Un gigantesque incendie ravage le nord du bassin d'Arcachon, en Gironde, contraignant les autorités à ordonner l'évacuation progressive de l'ensemble de la presqu'île du Cap-Ferret. Le feu, qui a déjà parcouru 8 700 hectares, progresse village après village, de Claouey jusqu'à la pointe du Cap-Ferret, suscitant l'inquiétude et l'effroi parmi les habitants et les vacanciers.

« On se demande si ce n'est pas la fin du monde », témoigne un évacué, décrivant des scènes « impressionnantes, limite apocalyptiques ». La préfecture a mis en place un dispositif d'évacuation par vagues successives, afin de permettre aux résidents et aux touristes de quitter la zone sinistrée dans des conditions ordonnées. Les routes principales sont saturées, et les autorités appellent à la patience et à la prudence.

Parallèlement, un second incendie s'est déclaré plus au sud, à Biscarrosse, dans les Landes, et a très rapidement progressé, brûlant environ 2 500 hectares supplémentaires. Au total, ce sont donc plus de 11 000 hectares qui sont partis en fumée en Nouvelle-Aquitaine, une région déjà durement touchée par les feux de forêt ces dernières années. Les pompiers, mobilisés en nombre, luttent sans relâche pour tenter de maîtriser les flammes, mais les conditions météorologiques — vent fort, sécheresse et températures élevées — compliquent considérablement leur tâche.
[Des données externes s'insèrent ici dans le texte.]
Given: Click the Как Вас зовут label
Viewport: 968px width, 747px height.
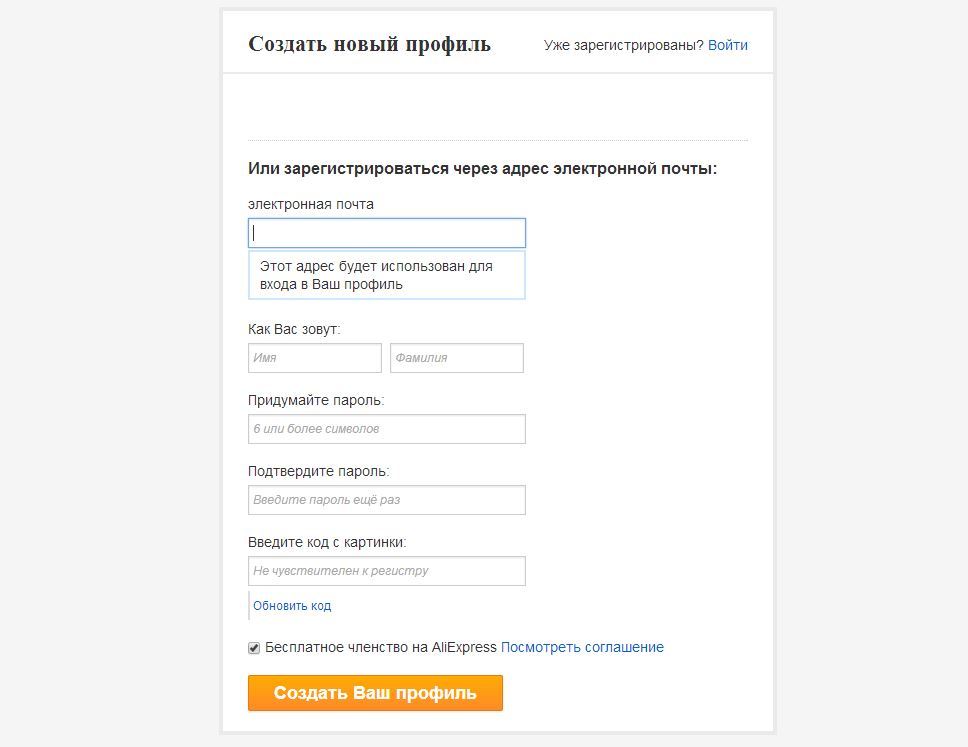Looking at the screenshot, I should coord(294,329).
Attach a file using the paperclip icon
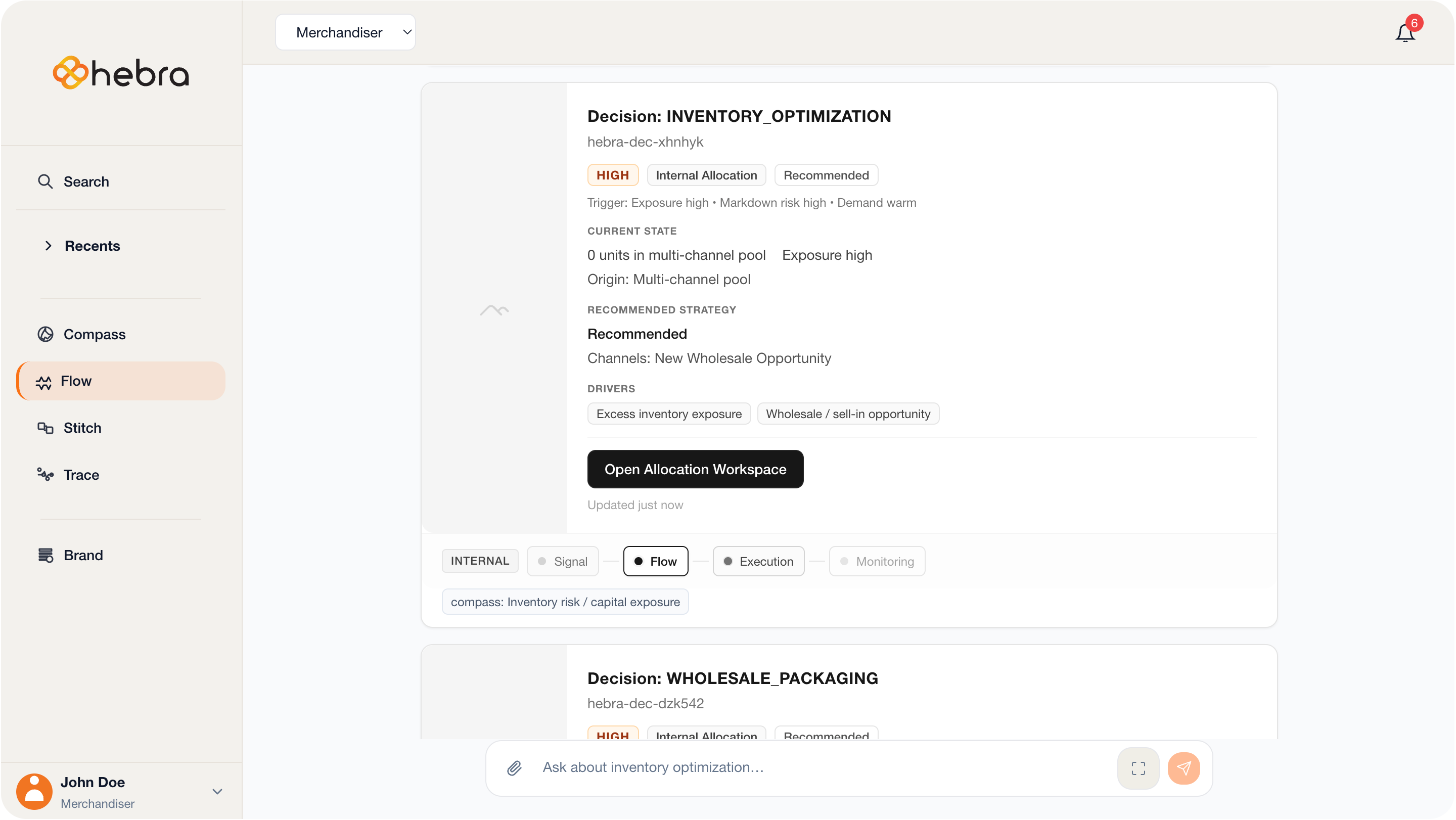The width and height of the screenshot is (1456, 820). coord(514,768)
Face à l'ampleur de la catastrophe, le président de la République, Emmanuel Macron, a annoncé dans la nuit attendre des renforts aériens européens. Cette aide internationale, qui devrait arriver dans les prochaines heures, vise à renforcer les moyens déjà déployés sur le terrain, notamment des avions bombardiers d'eau et des hélicoptères. La solidarité européenne s'organise, alors que la France fait face à l'un des plus violents épisodes d'incendies de son histoire récente.
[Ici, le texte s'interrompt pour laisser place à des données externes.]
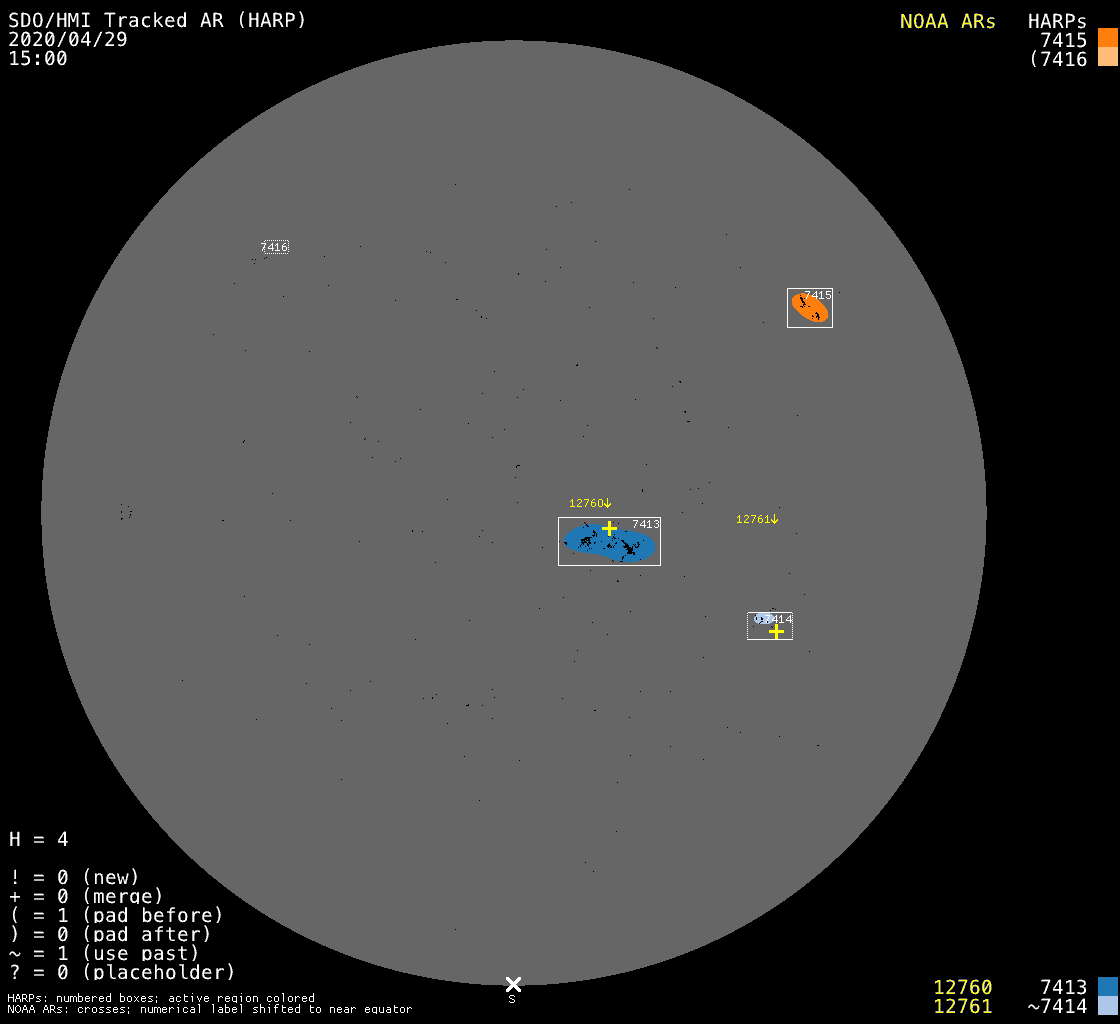
Task: Click the H = 4 count text
Action: [x=39, y=839]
La presqu'île du Cap-Ferret, très touristique en cette période estivale, est particulièrement vulnérable. Les plages, les forêts de pins et les villages pittoresques attirent chaque année des milliers de visiteurs. Aujourd'hui, ces paysages idylliques sont menacés par les flammes, et l'évacuation concerne des milliers de personnes. Les centres d'hébergement d'urgence ont été ouverts dans les communes voisines pour accueillir les sinistrés, tandis que les autorités sanitaires se tiennent prêtes à intervenir en cas de besoin.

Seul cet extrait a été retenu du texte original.